=== The exercise ===
Turn the lines below into a Markdown table, starting at the line containing "Expand the 视频编辑分数 row" and ending at the line containing "Action: pyautogui.click(x=248, y=309)". Use the columns Number and Line, and leave out blank lines.

:: Source records ::

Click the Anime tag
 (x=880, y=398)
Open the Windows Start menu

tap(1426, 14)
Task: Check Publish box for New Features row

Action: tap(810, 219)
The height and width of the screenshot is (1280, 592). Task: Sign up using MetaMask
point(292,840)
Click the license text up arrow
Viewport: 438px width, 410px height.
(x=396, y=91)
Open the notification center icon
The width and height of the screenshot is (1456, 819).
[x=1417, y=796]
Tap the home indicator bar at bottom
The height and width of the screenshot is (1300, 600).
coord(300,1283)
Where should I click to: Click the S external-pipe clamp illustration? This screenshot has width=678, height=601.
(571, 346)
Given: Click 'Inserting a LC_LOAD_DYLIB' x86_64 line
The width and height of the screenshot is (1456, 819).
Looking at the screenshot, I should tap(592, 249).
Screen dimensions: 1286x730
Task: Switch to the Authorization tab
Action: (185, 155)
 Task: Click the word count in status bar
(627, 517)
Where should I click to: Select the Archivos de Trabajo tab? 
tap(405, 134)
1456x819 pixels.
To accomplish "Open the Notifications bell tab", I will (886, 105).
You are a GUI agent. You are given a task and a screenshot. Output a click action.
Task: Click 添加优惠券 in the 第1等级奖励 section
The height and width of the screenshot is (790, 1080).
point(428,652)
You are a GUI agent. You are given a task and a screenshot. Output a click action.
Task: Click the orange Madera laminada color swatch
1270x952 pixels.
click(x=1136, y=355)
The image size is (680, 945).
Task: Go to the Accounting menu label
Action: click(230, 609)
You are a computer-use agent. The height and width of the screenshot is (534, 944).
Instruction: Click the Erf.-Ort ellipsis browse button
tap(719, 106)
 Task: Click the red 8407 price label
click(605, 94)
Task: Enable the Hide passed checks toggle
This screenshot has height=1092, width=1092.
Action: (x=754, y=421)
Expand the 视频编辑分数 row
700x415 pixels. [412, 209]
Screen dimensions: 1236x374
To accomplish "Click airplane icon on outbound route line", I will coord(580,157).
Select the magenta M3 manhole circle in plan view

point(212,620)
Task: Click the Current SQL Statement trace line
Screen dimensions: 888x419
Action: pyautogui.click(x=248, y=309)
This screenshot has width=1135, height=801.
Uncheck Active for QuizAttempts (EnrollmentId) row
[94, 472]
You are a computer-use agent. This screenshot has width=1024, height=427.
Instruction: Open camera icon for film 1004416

:::

=== Finished exercise ===
| Number | Line |
|---|---|
| 1 | Expand the 视频编辑分数 row |
| 2 | 700x415 pixels. [412, 209] |
| 3 | Screen dimensions: 1236x374 |
| 4 | To accomplish "Click airplane icon on outbound route line", I will coord(580,157). |
| 5 | Select the magenta M3 manhole circle in plan view |
| 6 | point(212,620) |
| 7 | Task: Click the Current SQL Statement trace line |
| 8 | Screen dimensions: 888x419 |
| 9 | Action: pyautogui.click(x=248, y=309) |